18 janvier 2011
Réforme de la garde à vue : un texte toujours insuffisant
mis en ligne mercredi 19 janvier 2011 par jesusparis
Communiqué du SAF
L’Assemblée Nationale examine, à compter de ce jour, le projet de loi présenté par la Chancellerie et tendant à réformer la garde à vue.
Ce n’est que contraint et forcé par des décisions, condamnant notre procédure pénale actuelle, rendues par les plus hautes juridictions françaises et européenne (Cour européenne des droits de l’homme, Cour de cassation et Conseil Constitutionnel), que le gouvernement a, enfin, soumis un texte à la représentation nationale.
La commission des lois, qui a examiné le projet le 15 décembre dernier, a déjà considéré qu’il était très insuffisant et l’a modifié sur plusieurs aspects essentiels.
➢ L’audition dite libre, véritable garde à vue sans droits, qui prévoyait qu’une personne interpellée puisse être entendue par les services de police pendant une durée indéterminée, hors la présence d’un avocat, a été supprimée ;
➢ Le contrôle des mesures de garde à vue, que le gouvernement s’obstine à vouloir laisser au procureur, au mépris des décisions pourtant claires de la Cour européenne des droits de l’homme, a été transféré entre les mains d’un juge du siège indépendant.
Refusant d’accepter ces avancées importantes et nécessaires, le gouvernement a d’ores et déjà annoncé qu’il tenterait de les anéantir par voie d’amendement.
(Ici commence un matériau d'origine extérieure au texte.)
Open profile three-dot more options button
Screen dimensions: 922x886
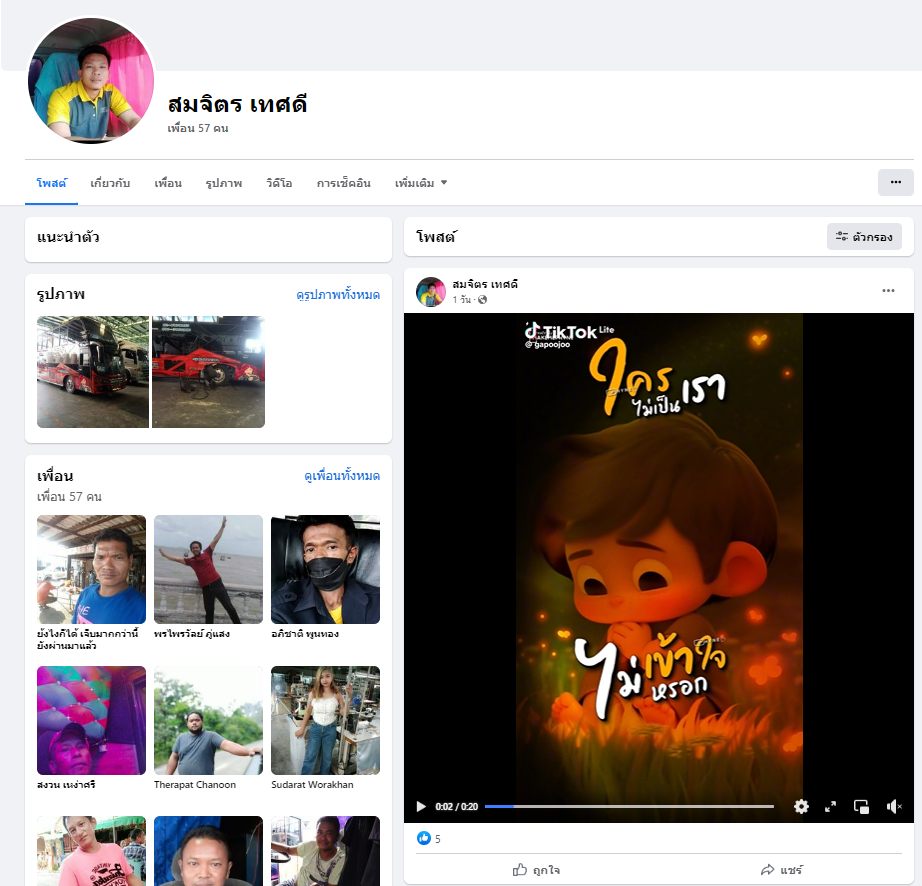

Le Syndicat des Avocats de France ne peut que déplorer que le gouvernement refuse d’accompagner une évolution si importante de la procédure pénale et s’acharne au contraire à entretenir un climat délétère au sein de l’institution judiciaire.
Le SAF rappelle que de nombreux aspects de la garde à vue française restent à réformer et appelle en conséquence le législateur à voter un texte ambitieux, notamment en :
➢ Limitant les gardes à vues aux seuls délits punis d’une peine d’emprisonnement au moins égale à trois ans ;
➢ Supprimant les régimes dérogatoires ;
➢ Permettant à l’avocat d’avoir accès au dossier, d’assister aux interrogatoires, confrontations, présentations, perquisitions et toutes mesures d’enquête concernant le gardé à vue ;
➢ Autorisant l’avocat à poser des questions (ou à les faire noter au procès-verbal en cas de refus par l’officier de police judiciaire) et à demander tout acte utile à la manifestation de la vérité.
Le SAF souligne enfin que, sans les moyens matériels appropriés et sans une refonte immédiate du statut du parquet pour le rendre indépendant, la réforme sera un échec pour les citoyens et pour la Justice, dont le gouvernement portera seul l’entière responsabilité.